Not all of us grew up in major cities with major league teams close by. Like me, growing up in the Deep South, where the big leagues had no teams until the Milwaukee Braves moved to Atlanta in 1966. Houston was granted a team in 1962, but Houston is as about far from where I lived as was St. Louis or Cincinnati, making the trip to a ballgame quite an adventure, and unlikely to happen at all.
All we had was the radio, and an occasional Game of the Week on the television, which for our old black and white tv, wasn’t exactly like being at the game. But for those of us who grew up listening to games on the radio, the announcer was our connection to the ballpark. These announcers used flowering phrases to describe the not only the action of the game, but their view of the sights, sounds and smells to provide an experience that made the listener feel as if they were actually there.

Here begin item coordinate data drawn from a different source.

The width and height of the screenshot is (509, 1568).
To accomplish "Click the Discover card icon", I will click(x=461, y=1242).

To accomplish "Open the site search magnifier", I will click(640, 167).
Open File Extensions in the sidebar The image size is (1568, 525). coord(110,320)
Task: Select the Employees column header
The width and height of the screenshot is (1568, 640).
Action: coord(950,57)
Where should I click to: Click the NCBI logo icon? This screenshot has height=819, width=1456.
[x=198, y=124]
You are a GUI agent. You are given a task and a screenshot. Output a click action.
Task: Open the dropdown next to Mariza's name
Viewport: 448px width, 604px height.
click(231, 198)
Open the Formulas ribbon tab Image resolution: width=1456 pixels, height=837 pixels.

People actually spoke with a more poetic-type language in those days, unlike today’s prose, sprinkled with contractions, buzz words and catch phrases. And, since there was no video, the airwaves were not often silent, as the game chatter and descriptive comments were constant to keep the listener involved, and informed.
Vin Scully began his career with the Dodgers when they were in Brooklyn in 1950, the year before I was even born, moved with the team to LA in 1958, and continued to bring the pictures, descriptions and accounts of the games to millions over the years.